Persefone’s metanoia (Napalm Records) opens and it feels as if I’m watching an Andrew Lloyd Weber Broadway musical. Metanoia is atmospheric and grandiose; one would expect nothing less from Persefone. ‘Katabasis’ explodes onto the listener with a bombastic array of seventies progressive rock and psychedelia feel. Marc Martins Pia has shades of Yaz and Freddy Mercury on the opening track juxtaposed with the guttural vocalizations of death metal. The guitar work of Carlos Lozano Quintanilla and Filipe Baldaia are a wild mixture of mathematical genius, LSD, and a plethora of thirty-second note runs. ‘Katabasis’ can be an intense listen.
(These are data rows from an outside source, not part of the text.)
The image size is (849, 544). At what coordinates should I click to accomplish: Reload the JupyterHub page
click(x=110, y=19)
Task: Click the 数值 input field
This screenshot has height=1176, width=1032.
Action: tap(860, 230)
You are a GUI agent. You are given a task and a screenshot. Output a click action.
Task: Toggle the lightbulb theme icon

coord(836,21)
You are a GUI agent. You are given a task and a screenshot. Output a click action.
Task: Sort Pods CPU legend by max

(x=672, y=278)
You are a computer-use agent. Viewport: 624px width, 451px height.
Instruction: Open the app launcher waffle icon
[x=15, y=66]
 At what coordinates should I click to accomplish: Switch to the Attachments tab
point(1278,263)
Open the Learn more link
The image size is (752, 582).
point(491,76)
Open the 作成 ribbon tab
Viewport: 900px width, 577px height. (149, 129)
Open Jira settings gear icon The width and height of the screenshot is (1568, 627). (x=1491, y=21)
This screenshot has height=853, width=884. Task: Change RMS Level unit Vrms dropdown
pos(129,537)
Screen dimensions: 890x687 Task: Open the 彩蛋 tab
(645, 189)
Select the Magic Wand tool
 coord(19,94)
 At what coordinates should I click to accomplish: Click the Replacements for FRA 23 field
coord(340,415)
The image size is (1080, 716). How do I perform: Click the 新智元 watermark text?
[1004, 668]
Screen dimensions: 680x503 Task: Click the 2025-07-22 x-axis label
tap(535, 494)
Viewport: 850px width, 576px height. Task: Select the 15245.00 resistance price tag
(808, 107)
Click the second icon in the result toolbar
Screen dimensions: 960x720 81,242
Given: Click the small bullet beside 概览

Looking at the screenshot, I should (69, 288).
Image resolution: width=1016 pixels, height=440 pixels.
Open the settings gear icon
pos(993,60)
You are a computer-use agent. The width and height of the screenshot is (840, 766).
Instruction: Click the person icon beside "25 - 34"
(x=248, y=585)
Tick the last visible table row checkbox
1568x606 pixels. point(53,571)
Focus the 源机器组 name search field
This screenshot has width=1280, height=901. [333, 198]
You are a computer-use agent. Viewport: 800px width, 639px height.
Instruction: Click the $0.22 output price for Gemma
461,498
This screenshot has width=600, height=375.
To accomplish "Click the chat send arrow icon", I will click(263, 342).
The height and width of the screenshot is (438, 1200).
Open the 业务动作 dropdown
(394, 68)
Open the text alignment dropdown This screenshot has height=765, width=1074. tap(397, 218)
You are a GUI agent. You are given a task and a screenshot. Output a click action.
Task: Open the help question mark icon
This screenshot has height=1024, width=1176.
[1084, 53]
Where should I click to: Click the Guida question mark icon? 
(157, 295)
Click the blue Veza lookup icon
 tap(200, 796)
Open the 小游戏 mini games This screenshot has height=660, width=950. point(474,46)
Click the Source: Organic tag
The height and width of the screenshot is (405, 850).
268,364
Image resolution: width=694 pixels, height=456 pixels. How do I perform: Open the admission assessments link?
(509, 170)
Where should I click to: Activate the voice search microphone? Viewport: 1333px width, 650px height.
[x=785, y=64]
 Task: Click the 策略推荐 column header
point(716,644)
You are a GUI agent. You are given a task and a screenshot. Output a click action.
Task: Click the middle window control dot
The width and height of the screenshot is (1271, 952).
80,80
This album is not for casual listening, though and being a true aficionado of progressive metal music may help in terms of fully enjoying metanoia. If mathematically precise, progressive metal is not your thing, then this could be overwhelming to the senses. If you like a challenge or can cope with musical battery and sensory overload, and if you need something to lose yourself in; then metanoia could be the album for you.
‘Architecture of the I’ starts out in a sci-fi vein. The eighties sci-fi movie soundtrack melds effortlessly into a sixties, early seventies jam band that has primal death metal urges and virtuoso guitar runs. All of this happens in the first one hundred and thirty seconds of the song. From the shifting time signature to the syncopations, Persefone’s metanoia is a lot to take in. Every song has a rich musical landscape that swirls with colours and emotions. There is movement both visually and aurally; almost overwhelming the senses.
If Dante’s Inferno, or German Expressionism in silent horror films were albums, it could be reflected in Persefone’s metanoia. A perfect example is ‘Leap of Faith’. A standout track on the album, ‘Leap of Faith’ first builds anxiety, next the tension becomes palpable, and at 3:47 the track explodes into this massive force. The music is expansive; like the Atlantic Ocean during a Nor-easter; finally, the feeling of ‘Leap of Faith’ comes crashing down into a modest summer rainfall for the last 20 seconds or so. This is followed by ‘Aware of Being Watched’. This is a complicated fusion of differing elements. It’s part Tool, part Yes, part Dream Theater.
This is a complicated album that can be discordant, explosive, polyphonic, noisy, and pure all at the same time.